# Stuck - Outer CV Boot Replacement 1990 U12 Nissan



## Digger11 (Aug 2, 2010)

I have a 1990 U12 Nissan Pintara TI- it is a 4 door with a 2.4l motor and LSD. i think it might be called a Stanza in the USA.

Anyway, it is an auto, and I am stuck whislt trying to remove the Outer CV joint.
I followed the guides written here, and have the axle removed from the hub. I think I then need to pull the Outer CV joing off the axle ??? I can't work out to do this - I don't really want to rmeove the inner joint from the transmission if I can help it.
The guide says to grab the end of the CV joint wiht one hand and strike the axle with the other - is the CV joint supposed to just pop off the axle or something ???
I have tugged and hit pretty hard, but all I seem to be doing is putting lots of pressure on the inner joint.

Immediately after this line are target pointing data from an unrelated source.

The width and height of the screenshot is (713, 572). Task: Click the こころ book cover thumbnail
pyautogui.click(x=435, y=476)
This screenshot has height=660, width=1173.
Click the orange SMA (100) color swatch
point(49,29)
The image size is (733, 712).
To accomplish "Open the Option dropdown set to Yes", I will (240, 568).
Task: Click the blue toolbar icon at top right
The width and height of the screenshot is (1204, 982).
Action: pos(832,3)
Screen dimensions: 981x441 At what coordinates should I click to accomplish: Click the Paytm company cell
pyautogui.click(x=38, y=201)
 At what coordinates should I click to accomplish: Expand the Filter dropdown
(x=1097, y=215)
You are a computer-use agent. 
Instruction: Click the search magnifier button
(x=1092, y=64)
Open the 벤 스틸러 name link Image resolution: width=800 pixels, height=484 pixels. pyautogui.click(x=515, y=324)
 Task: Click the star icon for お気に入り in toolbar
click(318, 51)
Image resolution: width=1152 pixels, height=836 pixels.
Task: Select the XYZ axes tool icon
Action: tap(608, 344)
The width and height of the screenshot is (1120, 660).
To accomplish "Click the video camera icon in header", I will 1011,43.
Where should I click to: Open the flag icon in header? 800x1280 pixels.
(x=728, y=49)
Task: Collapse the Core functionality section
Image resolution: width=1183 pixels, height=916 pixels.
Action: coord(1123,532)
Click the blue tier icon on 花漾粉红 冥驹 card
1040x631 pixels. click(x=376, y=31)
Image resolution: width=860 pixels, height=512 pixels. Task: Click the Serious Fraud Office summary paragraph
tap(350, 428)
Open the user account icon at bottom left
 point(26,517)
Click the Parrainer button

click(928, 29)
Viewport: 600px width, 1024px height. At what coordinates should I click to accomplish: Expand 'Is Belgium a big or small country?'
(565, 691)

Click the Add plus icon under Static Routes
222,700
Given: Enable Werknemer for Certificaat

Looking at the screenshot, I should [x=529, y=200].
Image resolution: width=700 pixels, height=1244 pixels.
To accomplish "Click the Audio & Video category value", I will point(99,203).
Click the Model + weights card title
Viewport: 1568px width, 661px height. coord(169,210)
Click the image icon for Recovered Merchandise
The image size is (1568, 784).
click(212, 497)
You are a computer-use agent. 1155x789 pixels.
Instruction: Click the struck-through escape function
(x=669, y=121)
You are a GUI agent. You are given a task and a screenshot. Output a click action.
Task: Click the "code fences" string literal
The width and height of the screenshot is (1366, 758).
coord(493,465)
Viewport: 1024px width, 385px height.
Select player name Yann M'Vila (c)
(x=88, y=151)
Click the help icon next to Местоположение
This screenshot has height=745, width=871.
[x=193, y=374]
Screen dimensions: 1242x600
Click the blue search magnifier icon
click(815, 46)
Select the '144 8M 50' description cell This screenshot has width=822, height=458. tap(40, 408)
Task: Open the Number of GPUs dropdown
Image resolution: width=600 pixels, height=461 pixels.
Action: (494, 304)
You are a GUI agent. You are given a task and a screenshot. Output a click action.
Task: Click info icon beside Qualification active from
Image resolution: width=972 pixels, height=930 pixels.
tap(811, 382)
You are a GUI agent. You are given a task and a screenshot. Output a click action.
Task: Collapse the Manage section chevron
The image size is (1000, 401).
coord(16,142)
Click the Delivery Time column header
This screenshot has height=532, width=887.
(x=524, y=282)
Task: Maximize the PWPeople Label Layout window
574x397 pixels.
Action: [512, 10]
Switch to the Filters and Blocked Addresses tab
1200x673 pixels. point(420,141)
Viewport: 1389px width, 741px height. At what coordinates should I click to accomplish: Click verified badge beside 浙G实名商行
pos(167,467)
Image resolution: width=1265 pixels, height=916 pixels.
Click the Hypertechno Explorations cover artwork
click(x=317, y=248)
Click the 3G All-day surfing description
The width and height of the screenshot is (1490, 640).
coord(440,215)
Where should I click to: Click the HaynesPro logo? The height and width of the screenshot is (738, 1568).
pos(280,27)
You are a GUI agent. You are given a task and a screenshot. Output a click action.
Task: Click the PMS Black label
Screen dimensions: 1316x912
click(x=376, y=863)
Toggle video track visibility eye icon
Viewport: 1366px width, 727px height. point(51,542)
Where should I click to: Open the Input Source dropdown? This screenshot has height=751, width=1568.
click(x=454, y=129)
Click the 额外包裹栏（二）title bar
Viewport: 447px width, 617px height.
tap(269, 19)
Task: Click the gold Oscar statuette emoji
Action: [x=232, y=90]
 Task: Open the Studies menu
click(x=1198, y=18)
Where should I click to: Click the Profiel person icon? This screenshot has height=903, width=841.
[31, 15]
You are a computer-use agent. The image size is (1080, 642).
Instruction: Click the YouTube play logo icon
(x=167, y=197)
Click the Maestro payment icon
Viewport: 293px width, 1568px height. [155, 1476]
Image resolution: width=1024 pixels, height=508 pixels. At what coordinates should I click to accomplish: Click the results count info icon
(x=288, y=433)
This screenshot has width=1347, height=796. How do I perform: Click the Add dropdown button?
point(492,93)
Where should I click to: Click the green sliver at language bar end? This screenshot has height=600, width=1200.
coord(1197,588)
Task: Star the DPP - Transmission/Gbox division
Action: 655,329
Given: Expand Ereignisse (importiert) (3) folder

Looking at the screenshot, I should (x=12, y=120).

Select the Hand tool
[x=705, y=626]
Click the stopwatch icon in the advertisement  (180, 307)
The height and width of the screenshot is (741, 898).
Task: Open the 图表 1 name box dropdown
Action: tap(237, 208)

If someome else hs doen this job can you help me ? I can post pictures if that will assist.

thks Digger.,


----------



## Digger11 (Aug 2, 2010)

Just in case anyone reads this later - I ended up removong the whole axle - a couple of wacks with a big hammer and the CV joint pops off.
Note that on the RHS, there are 3 bolts that hold the axle in to the transmission - so don't start pulling without removing these.
Also, the auto trans fluid pours out everywhre when the axle is removed from the inner join - neater if it is drained 1st.
Also, no need to remove any balljoints or stuff - just the 2 big bolts that hold the shock tower to the axle.


----------